Harry took a final, nervous drag on his cigarette, crushed it underfoot on the landing, and shuffled in. His sad gray eyes, bright and mischievous not all that many years ago, surveyed the small room.
He saw an unmade bed, an ancient dresser piled with books, a small TV set with rabbit ears, a few dozen jazz tapes scattered beside Jacques’s old stereo. Sitting on a shelf were two framed photographs: one of Jacques I’d taken a year before he died, when his large brown eyes were clear and deceptively healthy and his narrow, boyish face was rosy and brown, full of sun, full of hope; another of my sister Elizabeth Jane, snapped at her eleventh birthday party, smiling for the camera with a sadness I’d been too blind to see.
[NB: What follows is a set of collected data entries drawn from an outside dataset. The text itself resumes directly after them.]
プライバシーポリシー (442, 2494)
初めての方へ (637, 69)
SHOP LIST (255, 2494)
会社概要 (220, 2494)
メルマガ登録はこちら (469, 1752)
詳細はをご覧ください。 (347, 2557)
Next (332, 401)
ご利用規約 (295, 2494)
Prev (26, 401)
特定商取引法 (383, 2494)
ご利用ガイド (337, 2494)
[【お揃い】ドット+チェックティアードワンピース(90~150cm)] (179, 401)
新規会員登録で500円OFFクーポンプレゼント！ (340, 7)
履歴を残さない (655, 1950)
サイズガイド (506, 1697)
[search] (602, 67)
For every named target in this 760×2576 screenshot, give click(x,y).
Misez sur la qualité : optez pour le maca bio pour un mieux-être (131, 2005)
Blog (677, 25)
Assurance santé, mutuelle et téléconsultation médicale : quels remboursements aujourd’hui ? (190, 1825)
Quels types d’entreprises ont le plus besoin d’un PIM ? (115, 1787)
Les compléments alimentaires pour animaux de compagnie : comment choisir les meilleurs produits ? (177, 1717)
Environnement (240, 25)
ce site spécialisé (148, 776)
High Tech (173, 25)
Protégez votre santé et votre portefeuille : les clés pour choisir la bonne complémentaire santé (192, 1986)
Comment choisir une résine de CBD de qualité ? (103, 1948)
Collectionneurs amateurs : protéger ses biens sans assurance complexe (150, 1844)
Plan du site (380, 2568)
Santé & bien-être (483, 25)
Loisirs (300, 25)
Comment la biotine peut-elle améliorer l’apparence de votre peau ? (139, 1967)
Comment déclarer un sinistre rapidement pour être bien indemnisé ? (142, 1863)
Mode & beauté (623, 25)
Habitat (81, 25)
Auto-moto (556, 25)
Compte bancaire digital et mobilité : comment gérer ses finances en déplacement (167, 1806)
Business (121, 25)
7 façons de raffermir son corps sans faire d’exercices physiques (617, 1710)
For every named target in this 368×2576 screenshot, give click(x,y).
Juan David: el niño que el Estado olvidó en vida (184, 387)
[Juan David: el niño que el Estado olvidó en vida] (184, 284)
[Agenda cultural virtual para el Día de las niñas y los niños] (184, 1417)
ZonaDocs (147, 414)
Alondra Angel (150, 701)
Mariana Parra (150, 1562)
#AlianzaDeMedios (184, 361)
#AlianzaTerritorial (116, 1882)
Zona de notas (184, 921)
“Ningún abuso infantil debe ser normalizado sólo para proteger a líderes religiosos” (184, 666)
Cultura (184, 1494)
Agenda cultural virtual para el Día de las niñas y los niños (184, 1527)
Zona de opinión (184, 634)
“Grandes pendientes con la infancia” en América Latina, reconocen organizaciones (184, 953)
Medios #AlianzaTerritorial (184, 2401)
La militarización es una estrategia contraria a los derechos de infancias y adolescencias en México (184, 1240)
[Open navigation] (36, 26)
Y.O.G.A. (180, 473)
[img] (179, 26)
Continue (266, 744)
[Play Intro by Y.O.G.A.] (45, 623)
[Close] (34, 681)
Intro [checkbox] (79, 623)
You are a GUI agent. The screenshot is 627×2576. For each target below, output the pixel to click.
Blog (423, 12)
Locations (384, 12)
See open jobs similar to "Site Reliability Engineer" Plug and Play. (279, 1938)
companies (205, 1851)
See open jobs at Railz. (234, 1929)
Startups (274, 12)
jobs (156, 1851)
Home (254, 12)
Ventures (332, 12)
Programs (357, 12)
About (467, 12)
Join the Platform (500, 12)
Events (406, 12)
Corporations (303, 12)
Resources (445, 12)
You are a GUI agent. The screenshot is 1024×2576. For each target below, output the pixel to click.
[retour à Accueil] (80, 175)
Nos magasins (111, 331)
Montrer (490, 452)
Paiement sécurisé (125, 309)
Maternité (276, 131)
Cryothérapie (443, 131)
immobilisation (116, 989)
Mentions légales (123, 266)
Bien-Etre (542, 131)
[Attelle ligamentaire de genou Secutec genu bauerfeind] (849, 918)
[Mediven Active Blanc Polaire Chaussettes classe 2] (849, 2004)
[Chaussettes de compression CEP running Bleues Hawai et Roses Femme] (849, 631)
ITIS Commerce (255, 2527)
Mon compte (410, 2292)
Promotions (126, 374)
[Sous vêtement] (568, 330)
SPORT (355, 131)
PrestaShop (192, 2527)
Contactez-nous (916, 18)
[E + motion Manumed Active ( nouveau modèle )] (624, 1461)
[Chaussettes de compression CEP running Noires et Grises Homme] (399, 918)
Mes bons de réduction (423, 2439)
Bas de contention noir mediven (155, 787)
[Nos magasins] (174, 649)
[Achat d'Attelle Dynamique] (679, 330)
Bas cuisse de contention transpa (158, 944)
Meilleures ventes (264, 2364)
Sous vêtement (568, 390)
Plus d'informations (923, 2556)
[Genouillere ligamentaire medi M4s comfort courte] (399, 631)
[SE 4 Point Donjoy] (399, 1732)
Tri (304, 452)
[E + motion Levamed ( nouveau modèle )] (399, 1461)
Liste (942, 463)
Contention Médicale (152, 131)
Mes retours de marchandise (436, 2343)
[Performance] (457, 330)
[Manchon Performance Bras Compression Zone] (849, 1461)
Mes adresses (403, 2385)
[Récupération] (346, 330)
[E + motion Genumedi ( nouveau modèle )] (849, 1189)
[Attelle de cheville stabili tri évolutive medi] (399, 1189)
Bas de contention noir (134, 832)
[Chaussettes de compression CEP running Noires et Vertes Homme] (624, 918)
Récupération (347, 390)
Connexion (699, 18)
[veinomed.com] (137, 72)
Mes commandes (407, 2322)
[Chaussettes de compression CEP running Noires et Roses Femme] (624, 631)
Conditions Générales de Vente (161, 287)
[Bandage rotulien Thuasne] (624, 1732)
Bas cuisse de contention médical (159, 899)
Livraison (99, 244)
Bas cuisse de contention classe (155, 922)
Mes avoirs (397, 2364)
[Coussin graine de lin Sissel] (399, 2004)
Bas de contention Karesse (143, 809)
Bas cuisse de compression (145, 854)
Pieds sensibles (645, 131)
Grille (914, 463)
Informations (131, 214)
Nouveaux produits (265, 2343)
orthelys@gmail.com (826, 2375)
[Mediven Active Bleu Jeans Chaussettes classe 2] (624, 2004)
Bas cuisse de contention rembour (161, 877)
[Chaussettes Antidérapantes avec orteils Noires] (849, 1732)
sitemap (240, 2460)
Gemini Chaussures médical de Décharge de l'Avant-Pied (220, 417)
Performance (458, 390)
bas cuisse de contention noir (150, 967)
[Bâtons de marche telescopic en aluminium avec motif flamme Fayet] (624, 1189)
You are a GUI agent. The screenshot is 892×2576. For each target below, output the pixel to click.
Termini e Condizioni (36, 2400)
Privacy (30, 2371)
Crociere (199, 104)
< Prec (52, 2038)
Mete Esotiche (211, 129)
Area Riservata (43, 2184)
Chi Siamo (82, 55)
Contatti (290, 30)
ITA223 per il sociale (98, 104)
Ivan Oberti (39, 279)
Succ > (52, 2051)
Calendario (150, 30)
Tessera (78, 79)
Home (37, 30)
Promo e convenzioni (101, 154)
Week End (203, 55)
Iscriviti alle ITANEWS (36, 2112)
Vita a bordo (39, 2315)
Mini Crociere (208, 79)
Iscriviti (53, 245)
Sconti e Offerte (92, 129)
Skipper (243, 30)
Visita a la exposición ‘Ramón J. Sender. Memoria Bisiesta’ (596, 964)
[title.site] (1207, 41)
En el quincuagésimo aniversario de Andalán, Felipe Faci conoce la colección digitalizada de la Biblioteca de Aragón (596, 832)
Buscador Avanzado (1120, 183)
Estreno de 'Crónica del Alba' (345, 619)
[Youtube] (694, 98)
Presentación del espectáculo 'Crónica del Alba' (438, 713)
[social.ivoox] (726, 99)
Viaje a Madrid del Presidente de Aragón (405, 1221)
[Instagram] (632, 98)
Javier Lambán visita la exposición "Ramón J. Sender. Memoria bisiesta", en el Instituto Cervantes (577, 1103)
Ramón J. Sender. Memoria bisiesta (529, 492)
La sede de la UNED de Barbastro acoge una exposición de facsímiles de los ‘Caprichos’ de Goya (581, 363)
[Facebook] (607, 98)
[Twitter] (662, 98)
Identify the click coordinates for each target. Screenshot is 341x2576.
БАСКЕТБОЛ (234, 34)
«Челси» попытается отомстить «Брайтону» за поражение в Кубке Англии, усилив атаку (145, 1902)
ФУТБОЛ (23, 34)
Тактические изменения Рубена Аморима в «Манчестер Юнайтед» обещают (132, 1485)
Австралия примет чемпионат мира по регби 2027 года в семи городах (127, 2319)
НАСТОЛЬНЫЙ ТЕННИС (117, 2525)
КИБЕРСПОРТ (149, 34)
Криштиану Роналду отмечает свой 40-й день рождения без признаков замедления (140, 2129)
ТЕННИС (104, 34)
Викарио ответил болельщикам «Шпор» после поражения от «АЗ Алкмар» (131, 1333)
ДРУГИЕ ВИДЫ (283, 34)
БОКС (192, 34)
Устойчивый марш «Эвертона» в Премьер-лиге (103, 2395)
There was also a framed one-sheet from
East of Eden
hanging on a wall, signed by James Dean; it was a memento from Maurice’s youthful days with the Sal Mineo crowd that Jacques had liked for some reason, so I left it up. Not much else.
“Lovely,” Harry said, looking around. “Early Salvation Army, if I’m not mistaken.”
“What’s on your mind, Harry?”
“Where the hell have you been?”
“Around.”
“Doing what?”
“Living in the backseat of the Mustang. Trying to drink myself to death.”
Harry had never had much time for self-pity.
“I guess you fucked that up too,” he said.
“I guess I did.”
I could have told him more: that Maurice and Fred had rescued me from the backseat of my old Mustang convertible, just as they’d once rescued Jacques as a troubled teenager from the streets. That they’d moved me into the apartment and shamed me into pulling myself halfway together, telling me that I owed Jacques at least that much after he’d fought so hard for so long to hang on, before slipping away from us.
But that was intimate stuff, and Harry and I had never been too comfortable with intimate stuff.
“Cut to the chase, Harry.”
He perched himself on the only chair in the room and asked for a glass of water.
Then he told me about the murder of Billy Lusk.